En un mismo año, el cine ha decidido volver la mirada hacia los orígenes íntimos de dos mitos literarios: Cervantes y Shakespeare. Pero si El cautivo exploraba la imaginación como refugio frente al encierro, Hamnet, de Chloé Zhao, se atreve a algo más radical: despojar al genio de su pedestal para observarlo desde el lugar donde realmente nace la tragedia, no en el talento, sino en la pérdida, en lo humano.
Hamnet es una película que rehúye la cronología, los hitos y la solemnidad histórica. No le interesa el Shakespeare consagrado ni el monumento cultural, sino la fisura previa: la vida doméstica, el matrimonio, la infancia y, sobre todo, el duelo. El título ya es una declaración de intenciones. No alude directamente a Hamlet, sino a la experiencia —humana, devastadora— que la precede. El niño antes del príncipe.


Zhao, adaptando junto a Maggie O’Farrell su propia novela, desplaza el centro del relato hacia Agnes )(Anne) Hathaway, una figura históricamente relegada y aquí convertida en el verdadero eje emocional del filme. Jessie Buckley compone a una mujer atravesada por lo ancestral y lo sensorial, profundamente vinculada a la naturaleza, a los cuerpos y a lo femenino que roza lo pagano. Su Agnes no es musa ni satélite del genio: es presencia, intuición y herida abierta. Si Shakespeare escribe para fijar el mundo, Agnes siente para sobrevivirlo.
Zhao construye un relato fragmentado, casi impresionista, hecho de escenas que no buscan cerrarse sobre sí mismas, sino acumular sentido con el tiempo. Los interiores estrechos, los encuadres cerrados y la recurrencia de marcos físicos —puertas, vigas, árboles— generan una sensación de encierro que no es histórico, sino emocional. Incluso los exteriores, especialmente el bosque, lejos de ofrecer escapatoria, funcionan como otro espacio de recogimiento, casi uterino. La Inglaterra isabelina aparece apenas esbozada: no como contexto sociopolítico, sino como atmósfera. Aquí el mundo importa solo en la medida en que afecta a esta familia.

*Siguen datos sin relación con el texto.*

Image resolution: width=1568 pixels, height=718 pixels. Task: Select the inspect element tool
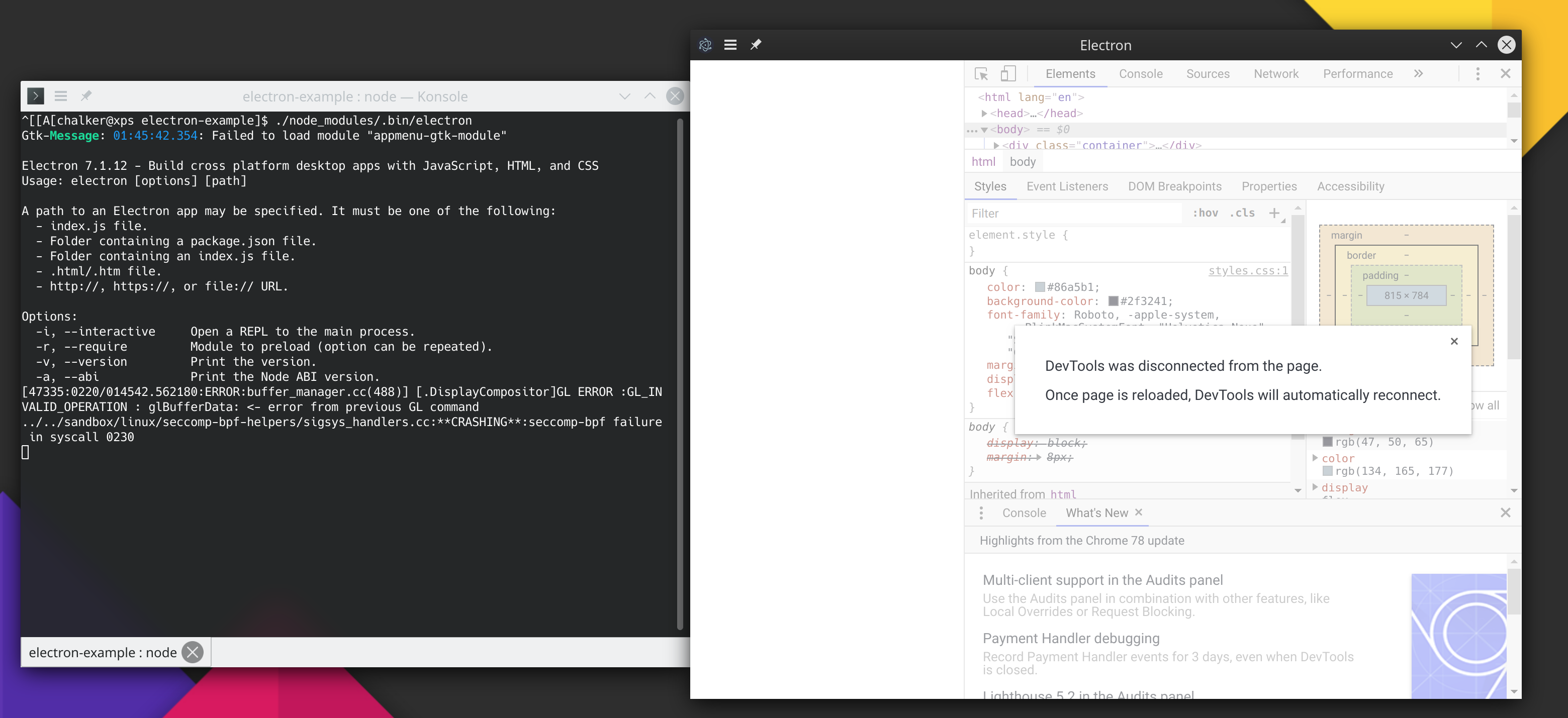pyautogui.click(x=981, y=73)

Ese minimalismo narrativo puede resultar, por momentos, exasperante. Hay escenas que parecen esbozos, relaciones que se intuyen más de lo que se desarrollan, y un montaje que apuesta por la sugerencia antes que por la progresión dramática clásica. Sin embargo, esa aparente falta de densidad es una estrategia consciente: Hamnet no quiere explicar el dolor, quiere que lo habitemos. Y es en su último acto donde todo lo anterior —los fragmentos, los silencios, las repeticiones— encuentra su razón de ser.
La película alcanza entonces una potencia inesperada, especialmente cuando el teatro irrumpe no como espectáculo, sino como ritual. La ruptura de la cuarta pared, el encuentro entre Agnes y Will en el espacio escénico, y la confusión deliberada entre personaje, actor y espectador convierten al arte en un puente entre lo perdido y lo recordado. No se trata de glorificar la creación, sino de mostrarla como un intento desesperado de retener aquello que la vida arrebata.
Paul Mescal ofrece un Shakespeare contenido, vulnerable, más humano que mítico. Aun así, es legítimo preguntarse si el filme no traiciona parcialmente su propio impulso al equilibrar demasiado su peso con el de Agnes, diluyendo la radicalidad femenina que el material prometía. Algunos subrayados —como la inclusión explícita del “ser o no ser”— resultan innecesarios en una obra que funciona mejor cuando confía en lo no dicho.


Aun con esas fisuras, Hamnet es una película profundamente conmovedora. No por lo que muestra, sino por lo que deja resonando después. Zhao transforma su habitual neorrealismo en una poética del duelo, rozando lo lírico sin caer —salvo contadas excepciones— en la cursilería. La música de Max Richter, la fotografía de Lukasz Zal y, sobre todo, las interpretaciones, construyen una experiencia que no busca el impacto inmediato, sino una trascendencia lenta, casi subterránea.
Al final, Hamnet no habla tanto de Shakespeare como del precio de crear, ni siquiera del dolor en sí, sino de su transformación. De cómo el arte no repara la pérdida, pero puede darle forma. De cómo una vida anónima, un niño de once años, una madre devastada, pueden convertirse —sin saberlo— en el eco de una de las tragedias más grandes jamás escritas. Y de cómo, en ese gesto, lo íntimo alcanza lo legendario.